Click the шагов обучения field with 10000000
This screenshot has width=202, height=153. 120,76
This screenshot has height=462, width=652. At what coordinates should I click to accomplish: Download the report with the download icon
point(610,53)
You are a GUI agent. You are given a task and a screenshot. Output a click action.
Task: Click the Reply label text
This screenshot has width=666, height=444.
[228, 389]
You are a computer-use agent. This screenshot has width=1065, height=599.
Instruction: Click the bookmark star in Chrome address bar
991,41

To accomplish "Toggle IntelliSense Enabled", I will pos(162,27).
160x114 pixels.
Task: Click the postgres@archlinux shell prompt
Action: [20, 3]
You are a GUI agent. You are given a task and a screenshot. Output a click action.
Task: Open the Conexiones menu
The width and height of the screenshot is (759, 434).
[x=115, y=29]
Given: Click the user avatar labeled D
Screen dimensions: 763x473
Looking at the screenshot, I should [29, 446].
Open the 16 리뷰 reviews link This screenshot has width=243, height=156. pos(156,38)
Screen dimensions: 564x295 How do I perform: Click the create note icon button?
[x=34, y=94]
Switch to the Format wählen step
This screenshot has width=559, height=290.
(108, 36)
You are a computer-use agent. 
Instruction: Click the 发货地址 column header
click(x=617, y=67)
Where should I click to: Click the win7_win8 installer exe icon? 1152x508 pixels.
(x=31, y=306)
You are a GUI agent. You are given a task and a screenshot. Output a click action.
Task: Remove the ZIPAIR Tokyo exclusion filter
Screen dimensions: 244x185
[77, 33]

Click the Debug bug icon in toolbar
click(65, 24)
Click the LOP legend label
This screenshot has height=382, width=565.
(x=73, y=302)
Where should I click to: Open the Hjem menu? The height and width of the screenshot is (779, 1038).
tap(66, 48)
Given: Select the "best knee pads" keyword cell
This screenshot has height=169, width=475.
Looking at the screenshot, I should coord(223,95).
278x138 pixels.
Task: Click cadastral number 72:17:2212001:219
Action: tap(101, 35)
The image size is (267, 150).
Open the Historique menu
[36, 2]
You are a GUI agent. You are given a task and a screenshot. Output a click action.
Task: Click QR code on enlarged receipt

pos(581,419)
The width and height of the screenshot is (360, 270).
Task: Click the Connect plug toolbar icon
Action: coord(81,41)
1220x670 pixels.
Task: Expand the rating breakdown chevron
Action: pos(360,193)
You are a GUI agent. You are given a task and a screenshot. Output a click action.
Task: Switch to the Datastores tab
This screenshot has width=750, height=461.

========================

[Task details]
The lines to return begin at the first line of the records and end at the line holding "Task: Open the Conexiones menu"; please return them exactly, including both, and nothing beyond.

[Answer section]
Click the шагов обучения field with 10000000
This screenshot has width=202, height=153. 120,76
This screenshot has height=462, width=652. At what coordinates should I click to accomplish: Download the report with the download icon
point(610,53)
You are a GUI agent. You are given a task and a screenshot. Output a click action.
Task: Click the Reply label text
This screenshot has width=666, height=444.
[228, 389]
You are a computer-use agent. This screenshot has width=1065, height=599.
Instruction: Click the bookmark star in Chrome address bar
991,41

To accomplish "Toggle IntelliSense Enabled", I will pos(162,27).
160x114 pixels.
Task: Click the postgres@archlinux shell prompt
Action: [20, 3]
You are a GUI agent. You are given a task and a screenshot. Output a click action.
Task: Open the Conexiones menu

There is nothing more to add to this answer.